Babies actually don’t need warm milk, but if you do want to warm it up, the safest way is to place it in a container or pot of warm water, or to use a bottle warmer.
In hindsight, I wish we had invested in a bottle warmer when my daughter was young. We usually prepared at least two bottles ahead of time and stored them in the fridge, warming them in a container of warm water when it was time for a feeding (which typically took up to 15 minutes—this is an eternity when your baby is screaming!). I was often anxious about making her wait and I can’t tell you how many times I took the bottle out too early, only to have to put it back in the water because it was still cold. Most bottle warmers are under $100 (new) with many models able to warm a bottle in as little as 90 seconds.

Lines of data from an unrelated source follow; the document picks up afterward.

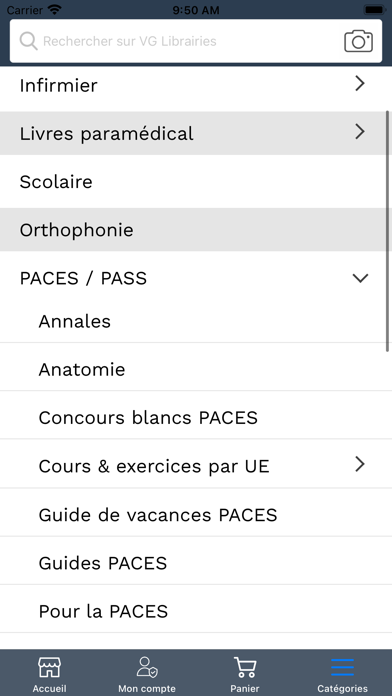The width and height of the screenshot is (392, 696).
Task: Expand the Livres paramédical chevron
Action: [x=360, y=131]
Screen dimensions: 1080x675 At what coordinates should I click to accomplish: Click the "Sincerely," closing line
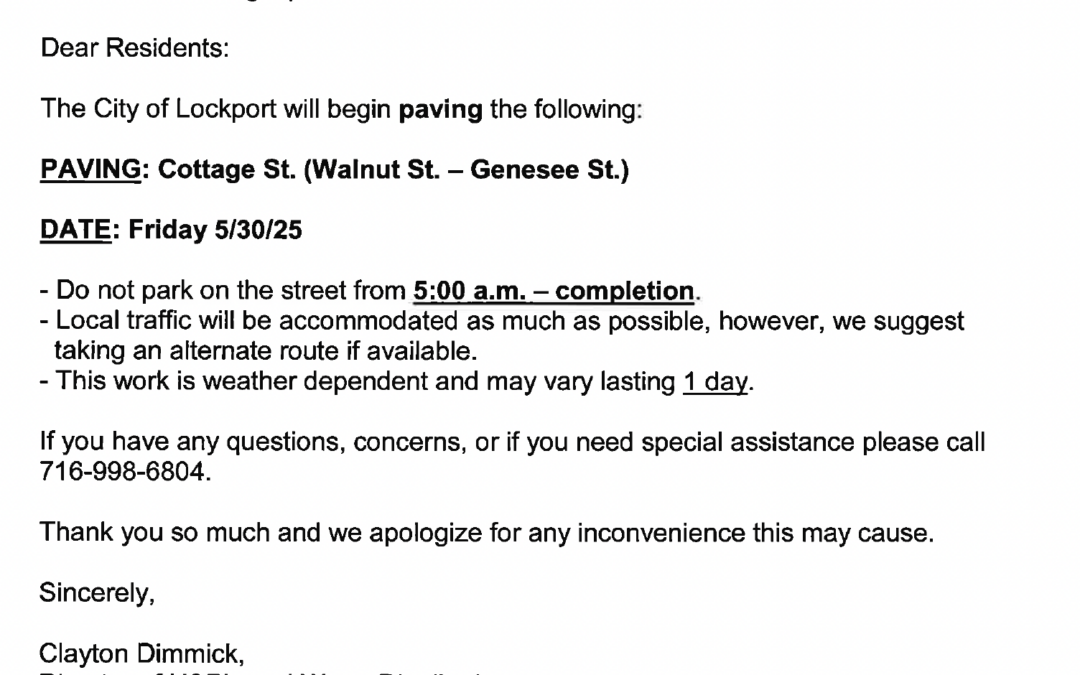coord(97,593)
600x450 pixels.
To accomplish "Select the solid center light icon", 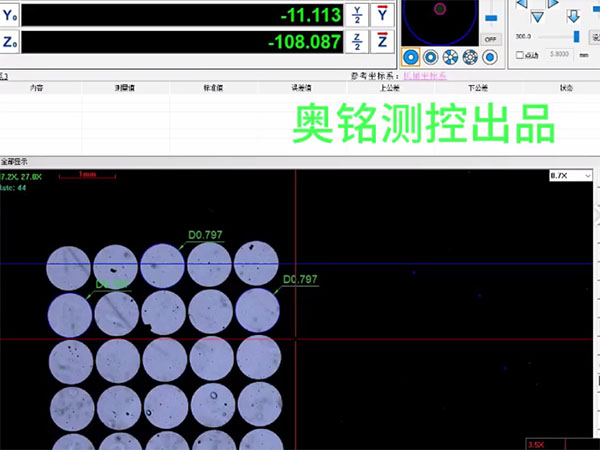I will coord(490,57).
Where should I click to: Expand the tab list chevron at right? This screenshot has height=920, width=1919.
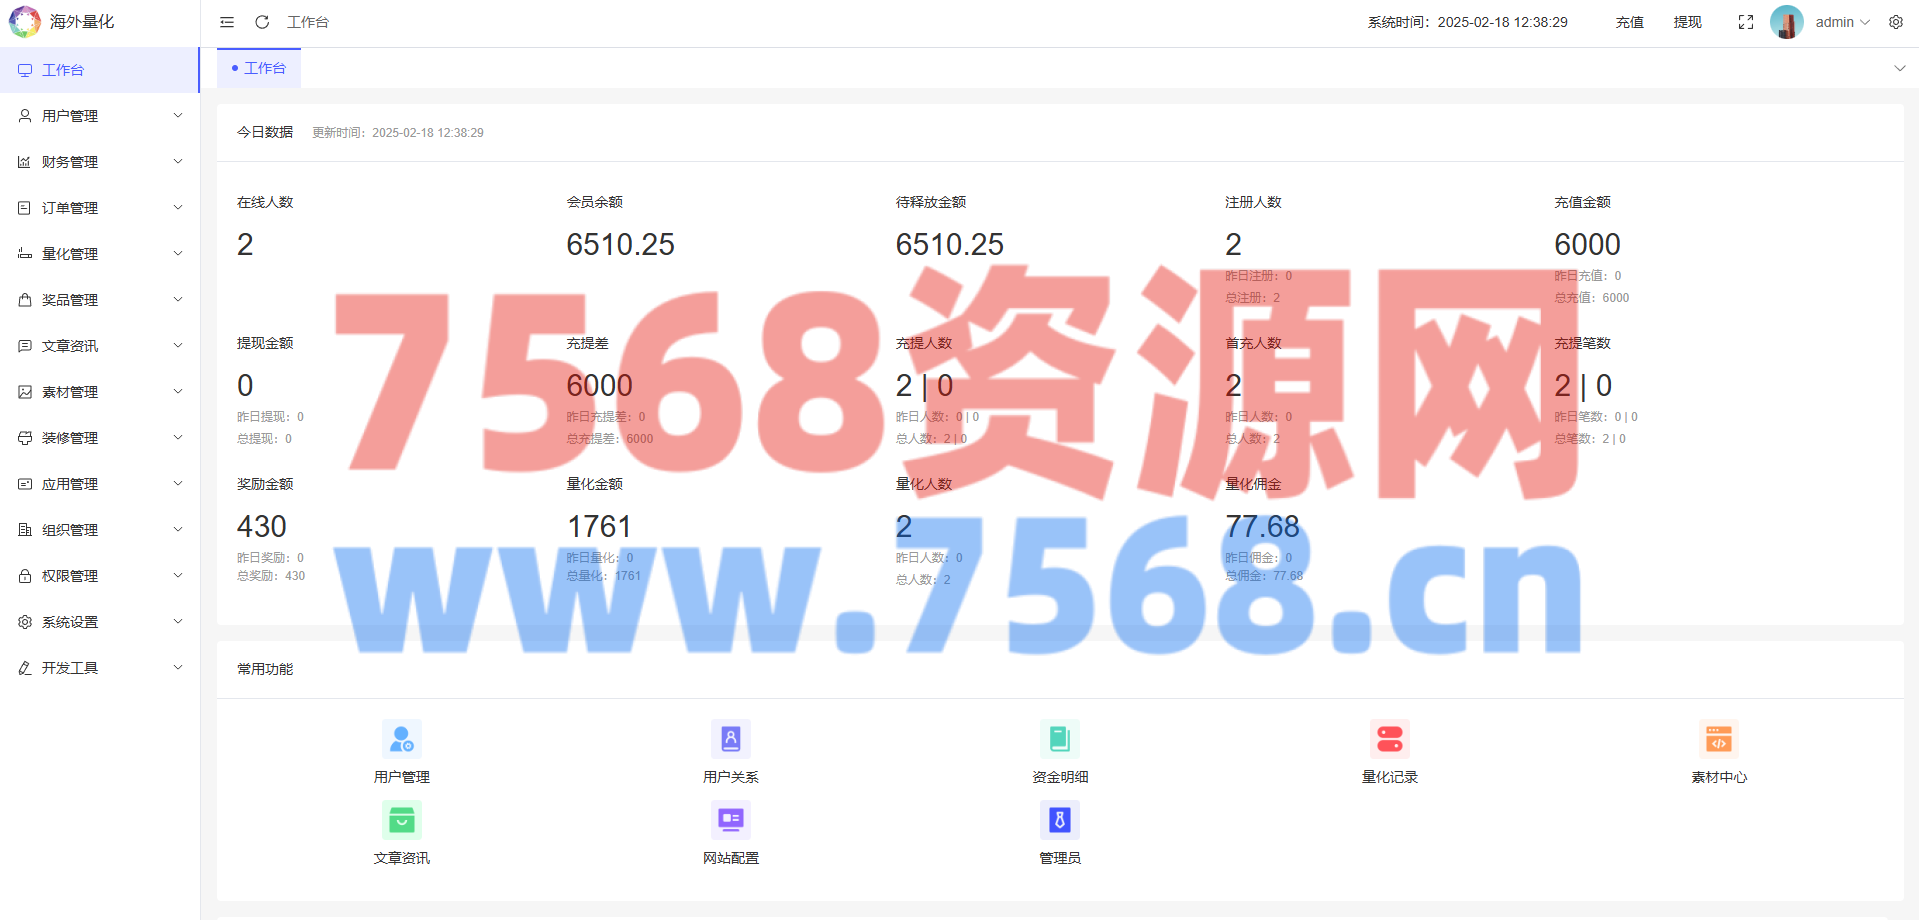tap(1899, 68)
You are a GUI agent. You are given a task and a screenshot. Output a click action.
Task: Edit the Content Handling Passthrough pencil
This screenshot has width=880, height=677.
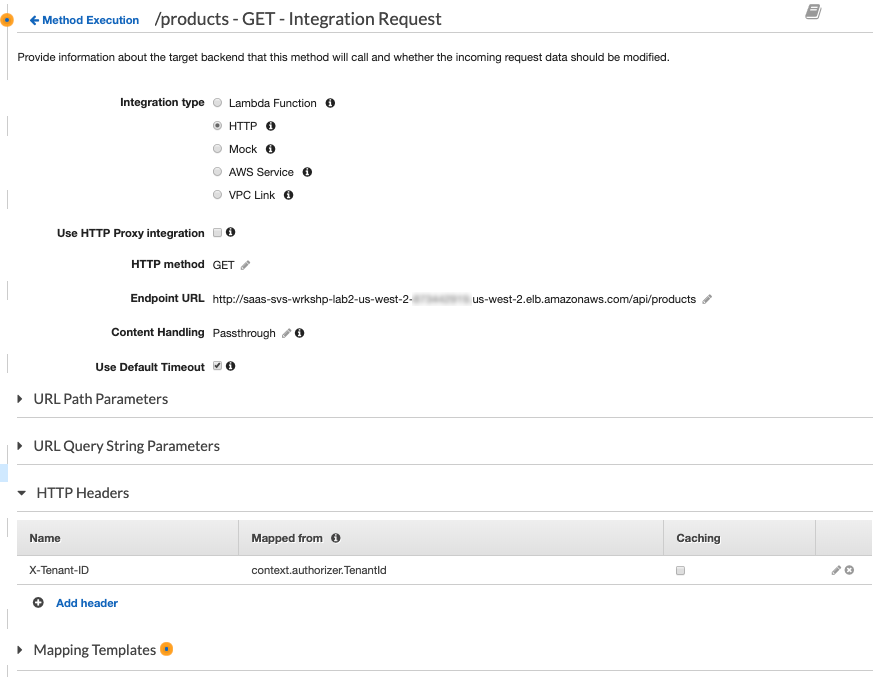click(x=286, y=333)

After all the sweat, tears, and milk that goes into preparing a bottle, the last thing you want to do is have to dump it. Generally, a prepared but untouched bottle left at room temperature for two to three hours is safe to give to your baby, says Heard. Any longer and it should be disposed of, regardless of whether it was touched or not. (This applies to both formula and breast milk.)
If your little one doesn’t finish the whole bottle, you should also toss it. “It’s really not good to save that milk and then give it to them later because babies have enzymes in their saliva that will start to break the milk down and contaminate it,” says Heard.
When leaving the house with her daughter, Thompson says she would pack her diaper bag with two bottles of sterile water and a separate container of pre-measured formula so that she could mix bottles as needed. “It wasn’t so bad to bring and carry,” she says. “If anything, I felt bottle-feeding gave me more freedom to have help from others, which was key for me.”